Using the listing below, set down each line from the line containing "Given: Click the template type field label" through the line containing "Task: Toggle result preview with the eye icon", both ends included, exactly and with nothing added.

Dataset content:
* * * * * * *
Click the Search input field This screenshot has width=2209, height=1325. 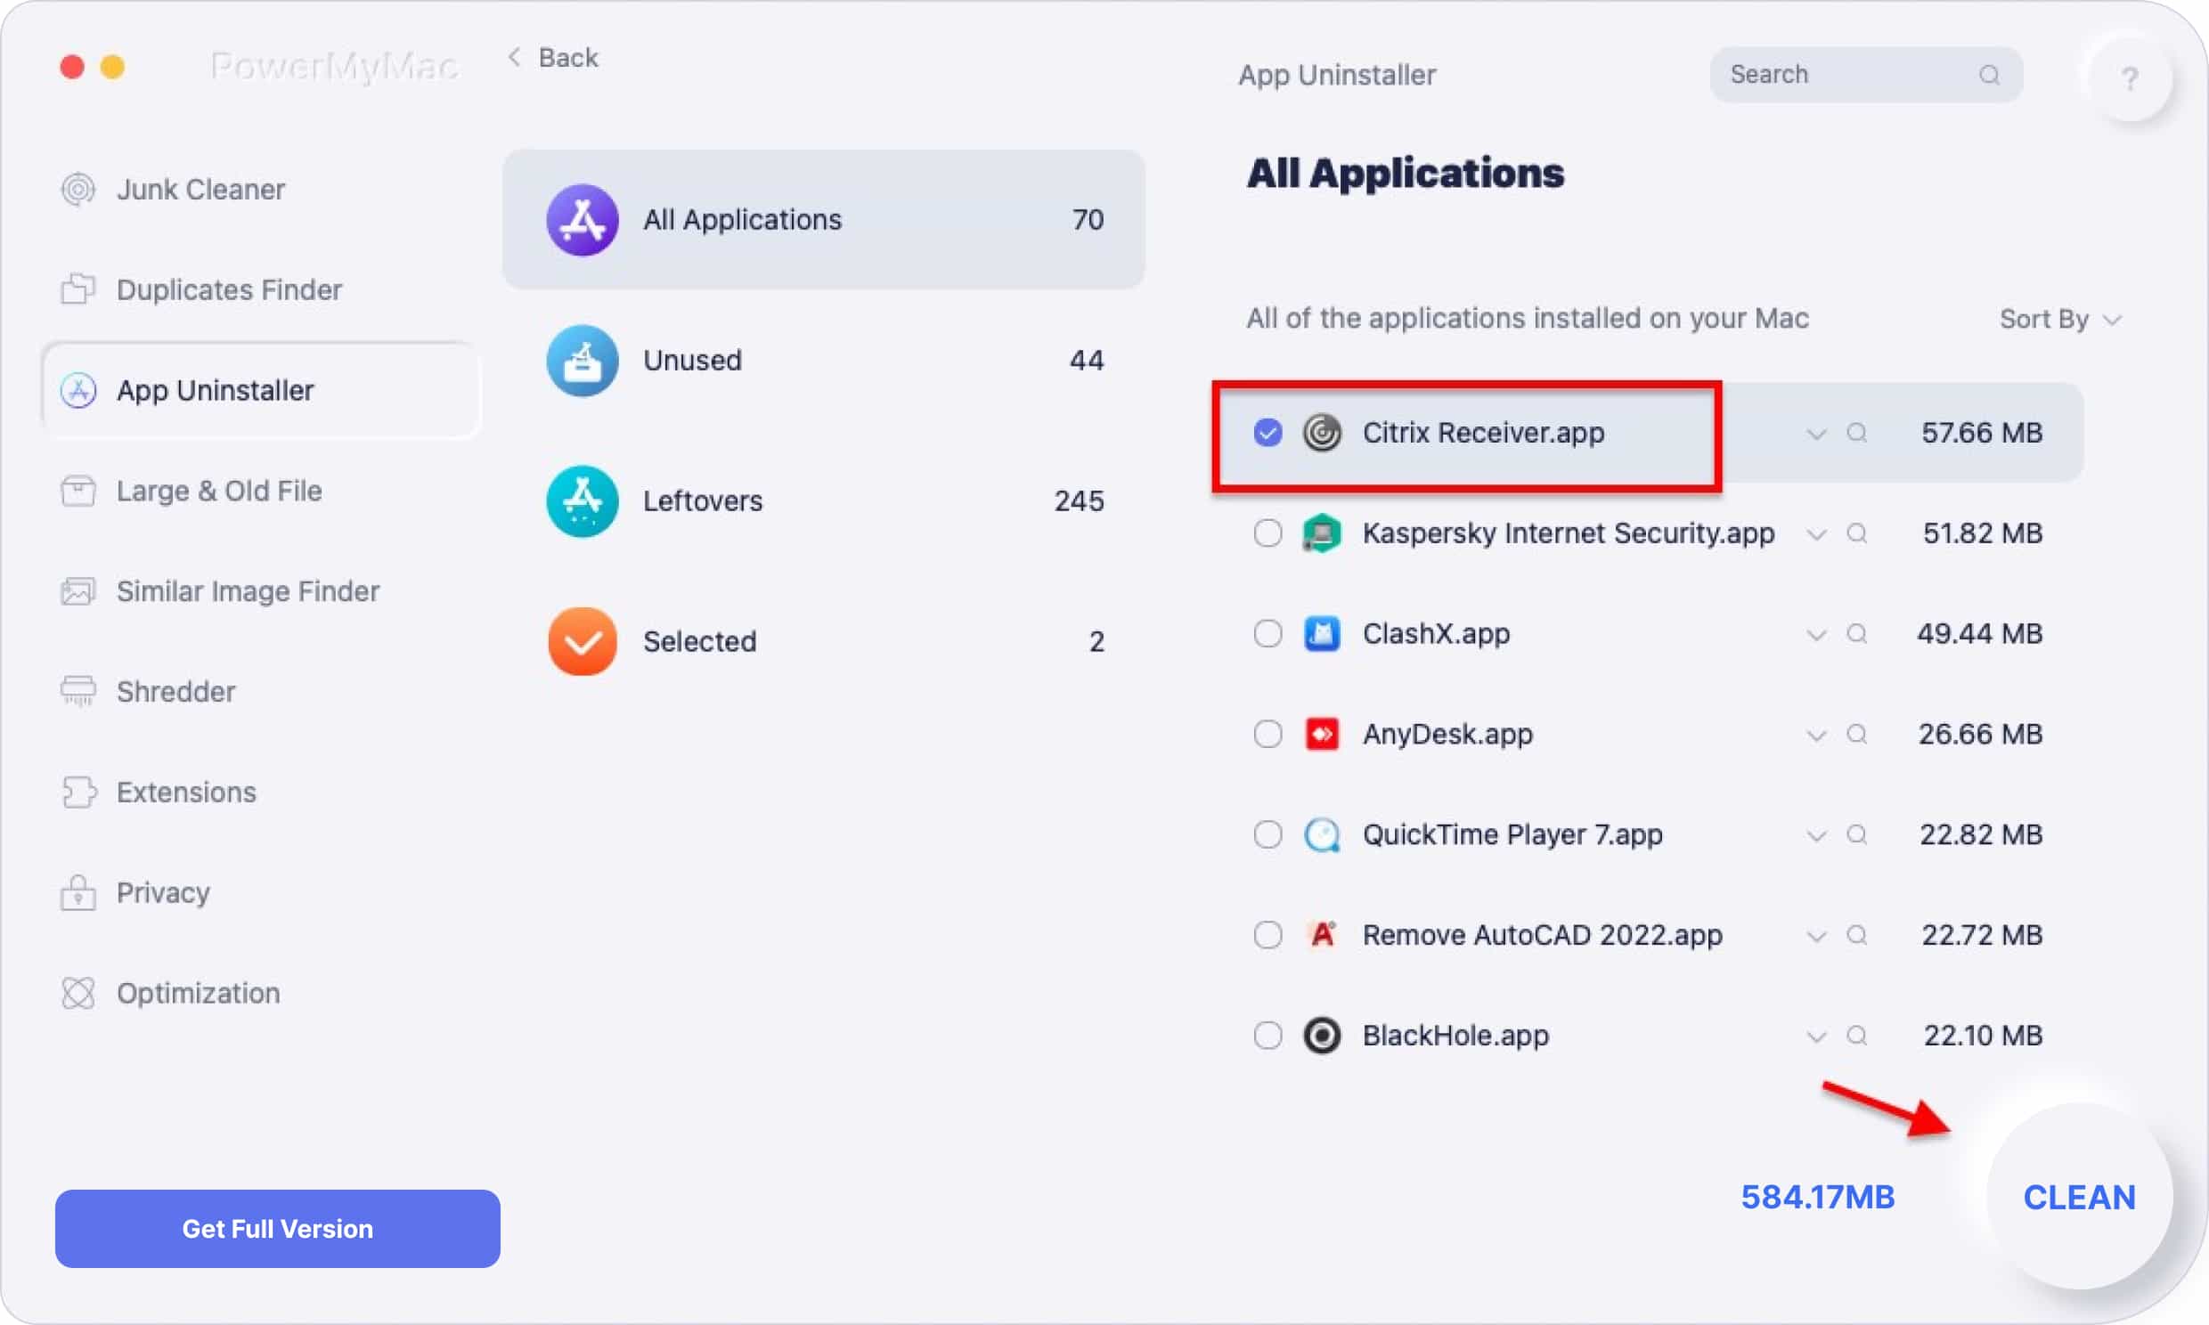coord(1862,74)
* * * * * * *
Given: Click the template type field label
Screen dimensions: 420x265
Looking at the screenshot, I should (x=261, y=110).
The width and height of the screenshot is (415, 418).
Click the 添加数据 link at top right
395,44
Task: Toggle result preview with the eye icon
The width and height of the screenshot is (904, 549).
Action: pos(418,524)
* * * * * * *
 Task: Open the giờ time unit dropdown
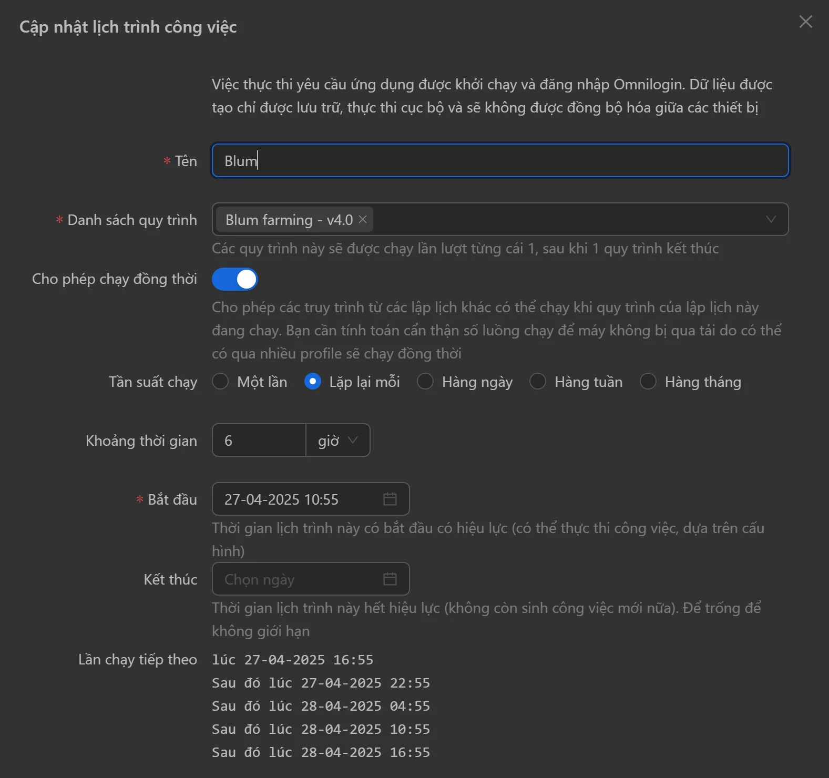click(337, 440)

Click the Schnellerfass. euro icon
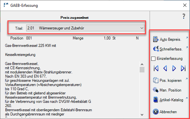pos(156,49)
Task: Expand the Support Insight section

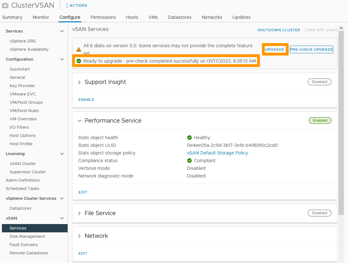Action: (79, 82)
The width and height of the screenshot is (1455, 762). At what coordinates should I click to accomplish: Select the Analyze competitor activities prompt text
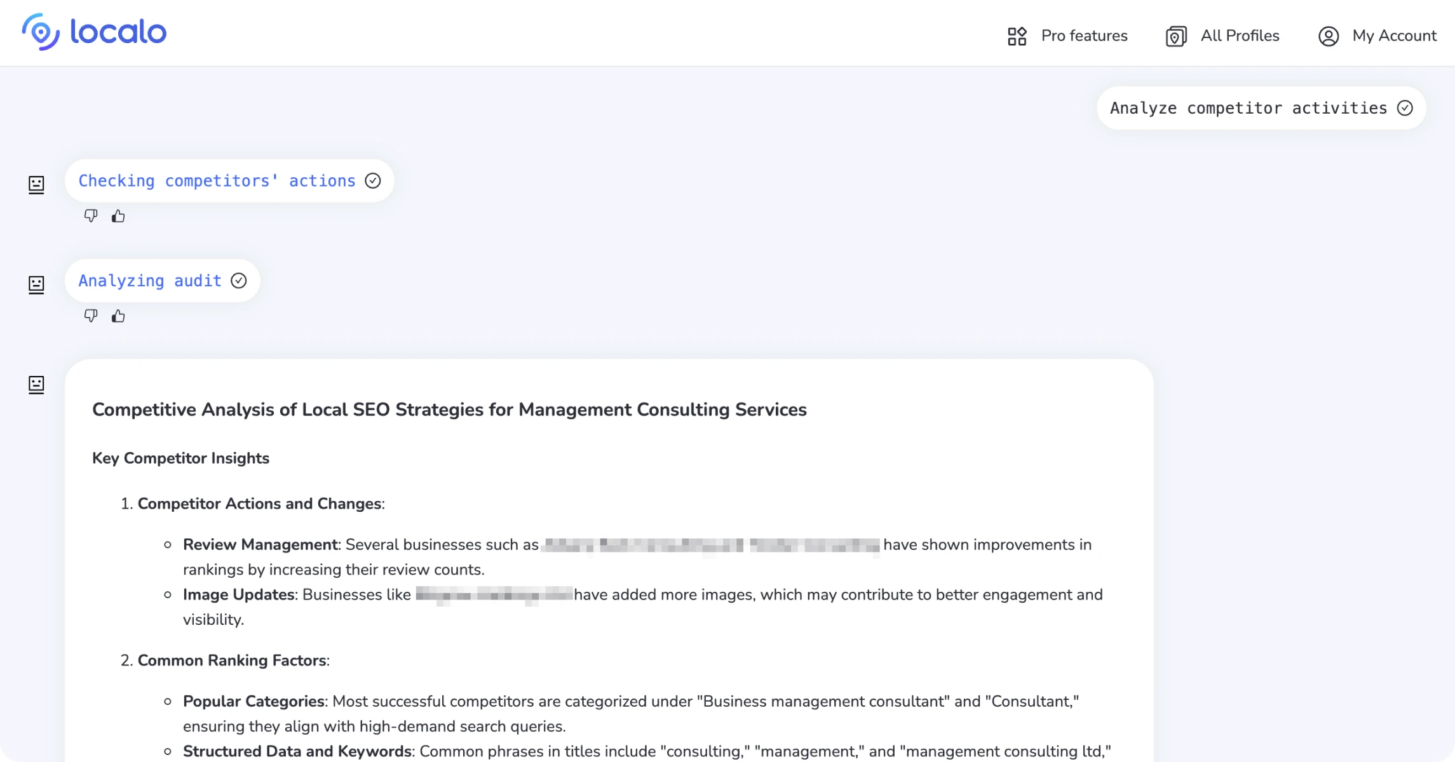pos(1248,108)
* * * * * * *
Result of the exercise:
Given: Click the template type field label
Screen dimensions: 420x265
Looking at the screenshot, I should (x=261, y=110).
The width and height of the screenshot is (415, 418).
Click the 添加数据 link at top right
395,44
Task: Toggle result preview with the eye icon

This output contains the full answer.